Before the officer spoke Dick saw by his expression that it would be all right. The man said hesitantly, “I have made no entry because they have no Cartes d’Identité. I must see—give me the money.”
An hour later Dick and M. Gausse dropped the women by the Majestic Hotel, where Lady Caroline’s chauffeur slept in her landaulet.
“Remember,” said Dick, “you owe Monsieur Gausse a hundred dollars a piece.”
“All right,” Mary agreed, “I’ll give him a check to-morrow—and something more.”
“Not I!” Startled, they all turned to Lady Caroline, who, now entirely recovered, was swollen with righteousness. “The whole thing was an outrage. By no means did I authorize you to give a hundred dollars to those people.”
Little Gausse stood beside the car, his eyes blazing suddenly.
“You won’t pay me?”
“Of course she will,” said Dick.
Suddenly the abuse that Gausse had once endured as a bus boy in London flamed up and he walked through the moonlight up to Lady Caroline.
He whipped a string of condemnatory words about her, and as she turned away with a frozen laugh, he took a step after her and swiftly planted his little foot in the most celebrated of targets. Lady Caroline, taken by surprise, flung up her hands like a person shot as her sailor-clad form sprawled forward on the sidewalk.
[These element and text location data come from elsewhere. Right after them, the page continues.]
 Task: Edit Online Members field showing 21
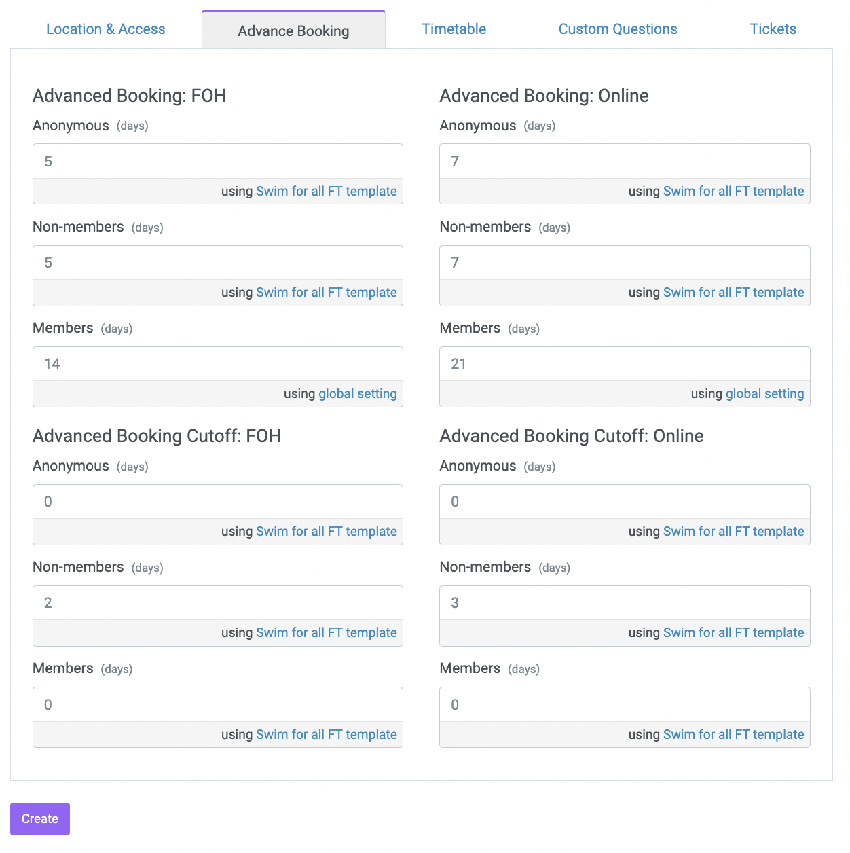pyautogui.click(x=625, y=364)
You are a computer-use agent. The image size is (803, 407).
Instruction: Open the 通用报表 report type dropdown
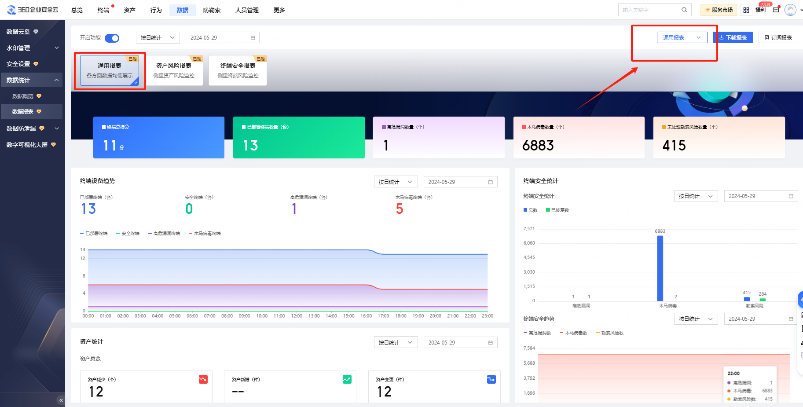click(682, 38)
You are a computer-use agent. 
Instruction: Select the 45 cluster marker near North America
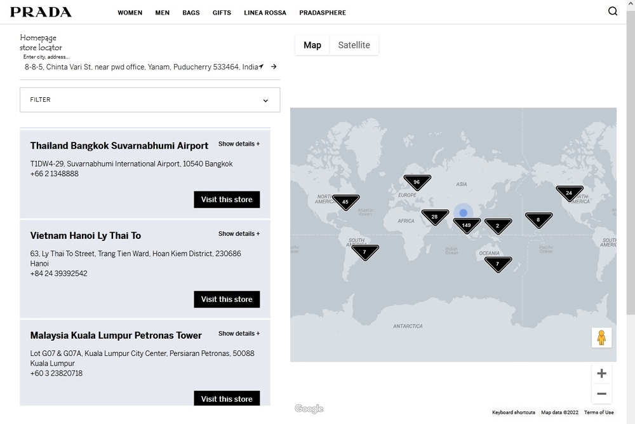[345, 201]
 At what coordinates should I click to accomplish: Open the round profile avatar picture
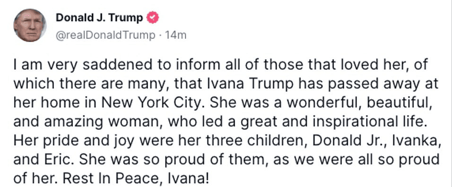[30, 26]
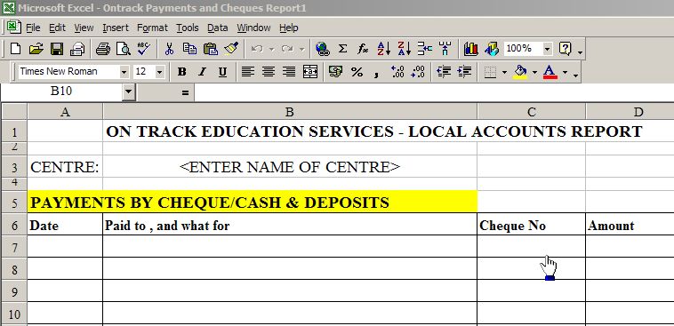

Dick’s voice cut across her raging: “Mary, you quiet her down! or you’ll both be in leg-irons in ten minutes!”
On the way back to the hotel old Gausse said not a word, until they passed the Juan-les-Pins Casino, still sobbing and coughing with jazz; then he sighed forth:
“I have never seen women like this sort of women. I have known many of the great courtesans of the world, and for them I have much respect often, but women like these women I have never seen before.”